I have a nephew living in New York who offered to make a short documentary or book trailer. (Shout out to Casey of Lamp & Boat.) I replied, thanks, but there's a problem. Except for his grave at the Greenwood Cemetery in Brooklyn, most of Jack de Saulles's world has been demolished.
Bethlehem Steel works factory in Pennsylvania, where he grew up, is a quiet, rusty, abandoned blight on the landscape.. The local historical society gives tours.
I think the luxury Nassau Hotel on the Long Beach boardwalk is gone, too.
The (hyphenated) Waldorf-Astoria hotel where he and Blanca attended a spectacular charity ball in 1914 and danced the waltz under glittering chandeliers, was demolished in 1931 to make way for the Empire State Building.
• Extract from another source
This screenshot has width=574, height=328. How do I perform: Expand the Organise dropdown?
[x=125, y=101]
The Union Club - that all-male sanctuary where John socialized and smoked cigars with the Blue Book gentlemen of New York's upper crust - moved to a new building in the 30s.
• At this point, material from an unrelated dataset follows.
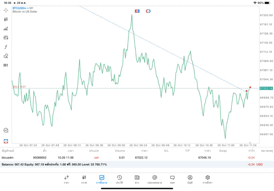Select the btcusdm sell position row
The width and height of the screenshot is (274, 191).
pyautogui.click(x=128, y=158)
The Meadow Brook polo and fox hunt club, where John took little Jack to practice riding on a scaled down pony, also closed down in the 1930s or 1940s. A new country club opened in Long Island later, calling itself the Meadowbrook club in homage to the old one. But the grassy fields where Big Jack and Little Jack laughed, and played with dogs, and tossed a football back and forth, are paved under the expressway and flattened by the foundations of condos.
I am still trying to pin down the location of his last home, "The Box" on Long Island where Blanca shot him. I don't know if it's still there, or if it's been remodeled beyond recognition, or demolished.
It's ironic that a man's whole life - everything he thought was solid and real - can be crushed by a wrecking ball and pushed away by shovels. The only thing left is a grave.